RF_normalCA_RT = randomForest(x = NormalCA_RT_breastcancermuts[,-c("chr", "start", "Breast-AdenoCa")], 
							 y = NormalCA_RT_breastcancermuts[["Breast-AdenoCa"]], 
							 keep.forest = T, ntree = 100, 
							 do.trace = F, importance = T)

For this example, we will use adjusted out-of-bag R2 as the accuracy metric but cross-validation can also be used.

In [26]:
adjust_R2 = function(R2, n, k){
	#Function to convert R2 to adjusted R2
	#R2: R-squared accuracy of model
	#n: Number of samples in training set
	#k: Number of predictors in model
	
	adjusted_R2 = 1 - (1 - R2)*(n - 1)/(n - k - 1)
	
	return(adjusted_R2)
}

In [28]:
RF_tumorCA_RT_R2 = cor(RF_tumorCA_RT$predicted, TumorCA_RT_breastcancermuts[["Breast-AdenoCa"]])**2
RF_tumorCA_RT_adjR2 = adjust_R2(RF_tumorCA_RT_R2, nrow(TumorCA_RT_breastcancermuts), ncol(TumorCA_RT_breastcancermuts) - 3)
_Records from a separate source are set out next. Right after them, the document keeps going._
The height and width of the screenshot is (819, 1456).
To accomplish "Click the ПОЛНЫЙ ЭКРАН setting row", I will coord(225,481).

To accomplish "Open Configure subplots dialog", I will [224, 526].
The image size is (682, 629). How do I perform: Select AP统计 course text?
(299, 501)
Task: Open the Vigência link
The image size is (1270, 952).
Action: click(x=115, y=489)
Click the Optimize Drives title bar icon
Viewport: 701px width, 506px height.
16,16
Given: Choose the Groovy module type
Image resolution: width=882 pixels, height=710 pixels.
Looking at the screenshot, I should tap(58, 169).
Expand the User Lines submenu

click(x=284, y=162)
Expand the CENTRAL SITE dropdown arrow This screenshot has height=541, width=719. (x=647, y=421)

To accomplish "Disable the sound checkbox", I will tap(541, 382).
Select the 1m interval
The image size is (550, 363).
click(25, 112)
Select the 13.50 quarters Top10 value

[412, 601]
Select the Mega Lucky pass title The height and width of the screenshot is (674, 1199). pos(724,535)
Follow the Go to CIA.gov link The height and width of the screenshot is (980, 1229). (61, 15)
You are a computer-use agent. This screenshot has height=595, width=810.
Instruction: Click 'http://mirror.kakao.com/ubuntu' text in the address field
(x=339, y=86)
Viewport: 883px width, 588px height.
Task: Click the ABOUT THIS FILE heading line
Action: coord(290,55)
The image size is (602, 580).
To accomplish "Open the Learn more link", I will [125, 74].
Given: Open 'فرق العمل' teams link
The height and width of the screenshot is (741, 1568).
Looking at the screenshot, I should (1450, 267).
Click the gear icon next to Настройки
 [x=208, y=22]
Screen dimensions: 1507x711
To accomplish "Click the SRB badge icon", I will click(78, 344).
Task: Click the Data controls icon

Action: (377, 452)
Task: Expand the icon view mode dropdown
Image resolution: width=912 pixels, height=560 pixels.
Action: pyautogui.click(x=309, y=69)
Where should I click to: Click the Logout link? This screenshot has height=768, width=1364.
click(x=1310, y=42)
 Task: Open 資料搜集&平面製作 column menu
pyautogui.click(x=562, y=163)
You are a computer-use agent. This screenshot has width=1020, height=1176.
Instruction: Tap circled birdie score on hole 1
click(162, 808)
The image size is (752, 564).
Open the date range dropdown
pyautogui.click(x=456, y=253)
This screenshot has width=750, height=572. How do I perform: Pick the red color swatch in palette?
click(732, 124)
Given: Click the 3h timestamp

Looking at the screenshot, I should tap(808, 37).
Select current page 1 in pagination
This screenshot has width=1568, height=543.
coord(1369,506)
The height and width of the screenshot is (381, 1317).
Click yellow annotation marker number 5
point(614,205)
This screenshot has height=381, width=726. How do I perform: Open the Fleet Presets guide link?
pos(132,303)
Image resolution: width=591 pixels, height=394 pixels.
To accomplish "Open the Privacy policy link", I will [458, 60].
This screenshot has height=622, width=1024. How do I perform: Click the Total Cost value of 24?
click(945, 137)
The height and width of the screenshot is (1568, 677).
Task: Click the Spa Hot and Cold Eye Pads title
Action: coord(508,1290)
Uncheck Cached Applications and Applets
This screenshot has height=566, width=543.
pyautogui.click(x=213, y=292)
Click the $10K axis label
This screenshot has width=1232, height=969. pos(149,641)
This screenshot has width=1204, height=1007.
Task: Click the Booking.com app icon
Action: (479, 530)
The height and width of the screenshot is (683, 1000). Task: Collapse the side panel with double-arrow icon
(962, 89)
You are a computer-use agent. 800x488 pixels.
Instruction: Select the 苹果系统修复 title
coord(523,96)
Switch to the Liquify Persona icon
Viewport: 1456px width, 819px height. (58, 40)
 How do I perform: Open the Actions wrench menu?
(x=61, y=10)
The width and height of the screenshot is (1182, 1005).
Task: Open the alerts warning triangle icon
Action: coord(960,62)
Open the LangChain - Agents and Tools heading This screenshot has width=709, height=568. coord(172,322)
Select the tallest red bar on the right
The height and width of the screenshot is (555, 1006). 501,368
RF_normalCA_RT_R2 = cor(RF_normalCA_RT$predicted, NormalCA_RT_breastcancermuts[["Breast-AdenoCa"]])**2
RF_normalCA_RT_adjR2 = adjust_R2(RF_normalCA_RT_R2, nrow(NormalCA_RT_breastcancermuts), ncol(NormalCA_RT_breastcancermuts) - 3)

In [29]:
RF_tumorCA_RT_adjR2
RF_normalCA_RT_adjR2

And when we compare the two accuracies, we find that tumor chromatin accessibility and replication timing are nearly twice as good at predicting breast cancer regional mutation rates than normal chromatin accessibility and replication timing at the mega-base scale.